━━ SOURCE TEXT ━━
POS AM 1 d551627dposam.htm POS AM POS AM

As filed with the U.S. Securities and Exchange Commission on March 14, 2018

Registration No. 333-158266

 

 

 

UNITED STATES

SECURITIES AND EXCHANGE COMMISSION

Washington, D.C. 20549

 

 

POST-EFFECTIVE AMENDMENT NO. 1

TO

FORM S-3

REGISTRATION STATEMENT NO. 333-158266

UNDER

THE SECURITIES ACT OF 1933

 

 

NUVERRA ENVIRONMENTAL SOLUTIONS, INC.

(Exact name of registrant as specified in its charter)

 

 

 

Delaware   1389   26-0287117
(State or other jurisdiction of
incorporation or organization)
  (Primary Standard Industrial
Classification Code Number)
  (I.R.S. Employer
Identification Number)

14624 N. Scottsdale Rd., Suite 300

Scottsdale, Arizona 85254

(602) 903-7802

(Address, including zip code, and telephone number, including area code, of registrant’s principal executive offices)

 

 

Joseph M. Crabb

Executive Vice President & Chief Legal Officer

Nuverra Environmental Solutions, Inc.

14624 N. Scottsdale Rd., Suite 300

Scottsdale, Arizona 85254

(602) 903-7802

(Name, address, including zip code, and telephone number, including area code, of agent for service)

 

 

Copy to:

Matthew M. Holman

Squire Patton Boggs (US) LLP

1 E. Washington Street, Suite 2700

Phoenix, Arizona 85004

(602) 528-4000

 

 

Approximate date of commencement of proposed sale to the public: Not applicable. Removal from registration of securities that were not sold pursuant to this registration statement.

If the only securities being registered on this Form are being offered pursuant to dividend or interest reinvestment plans, please check the following box:  ☐

If any of the securities being registered on this Form are to be offered on a delayed or continuous basis pursuant to Rule 415 under the Securities Act of 1933, other than securities offered only in connection with dividend or interest reinvestment plans, check the following box:  ☐

If this Form is filed to register additional securities for an offering pursuant to Rule 462(b) under the Securities Act, please check the following box and list the Securities Act registration statement number of the earlier effective registration statement for the same offering.  ☐

If this Form is a post-effective amendment filed pursuant to Rule 462(c) under the Securities Act, check the following box and list the Securities Act registration statement number of the earlier effective registration statement for the same offering.  ☐

If this Form is a registration statement pursuant to General Instruction I.D. or a post-effective amendment thereto that shall become effective upon filing with the Commission pursuant to Rule 462(e) under the Securities Act, check the following box.  ☐

If this Form is a post-effective amendment to a registration statement filed pursuant to General Instruction I.D. filed to register additional securities or additional classes of securities pursuant to Rule 413(b) under the Securities Act, check the following box.  ☐

Indicate by check mark whether the registrant is a large accelerated filer, an accelerated filer, a non-accelerated filer, a smaller reporting company or an emerging growth company. See the definitions of “large accelerated filer,” “accelerated filer,” “smaller reporting company” and “emerging growth company” in Rule 12b-2 of the Exchange Act.
━━━
━━ DATASET EXCERPT ━━
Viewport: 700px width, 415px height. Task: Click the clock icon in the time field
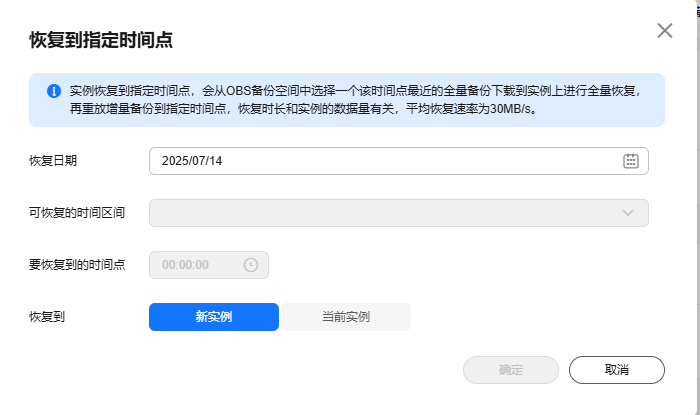250,265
━━━
WORK INSTRUCTIONS ::
(A) List every filer category named in the SEC filing's check-mark instruction on registrant type.
(B) According to the SEC filing, who is the agent for service, and what title does that person hold?
(C) Continue the SEC filing, starting right after its final sentence.

ANSWER LIST ::
(A)
- Large accelerated filer
- Accelerated filer
- Non-accelerated filer
- Smaller reporting company
- Emerging growth company

(B) Joseph M. Crabb, Executive Vice President & Chief Legal Officer of Nuverra Environmental Solutions, Inc.

(C)
 

Large accelerated filer      Accelerated filer  
Non-accelerated filer   ☐  (Do not check if smaller reporting company)    Smaller Reporting Company  
     Emerging growth company  

If an emerging growth company, indicate by check mark if the registrant has elected not to use the extended transition period for complying with any new or revised financial accounting standards provided pursuant to Section 7(a)(2)(B) of the Securities Act.  ☐

 

 

 


DEREGISTRATION OF SECURITIES

On May 1, 2017, Nuverra Environmental Solutions, Inc., a Delaware corporation (the “Company”) and certain of its material subsidiaries filed voluntary petitions under Chapter 11 of the United States Bankruptcy Code in the United States Bankruptcy Court for the District of Delaware (the “Bankruptcy Court”) to pursue prepackaged plans of reorganization (together and as amended, the “Plan”). On July 25, 2017, the Bankruptcy Court entered an order confirming the Plan. The Plan became effective on August 7, 2017 (the “Effective Date”), when all remaining conditions to the effectiveness of the Plan were satisfied or waived.

On the Effective Date, pursuant to the Plan, (i) all shares of the Company’s pre-Effective Date common stock and all other previously issued and outstanding equity interests in the Company, and any rights of any holder in respect thereof, were cancelled and discharged and (ii) all agreements, instruments, and other documents evidencing, relating to or connected with the pre-Effective Date common stock and all other previously issued and outstanding equity interests of the Company, and any rights of any holder in respect thereof, were cancelled and discharged and of no further force or effect. Pursuant to the Plan, on the Effective Date, the Company created a new class of common stock, par value $0.01, and issued 11,695,580 shares of the new class of common stock and 118,137 warrants to purchase shares of the new class of common stock.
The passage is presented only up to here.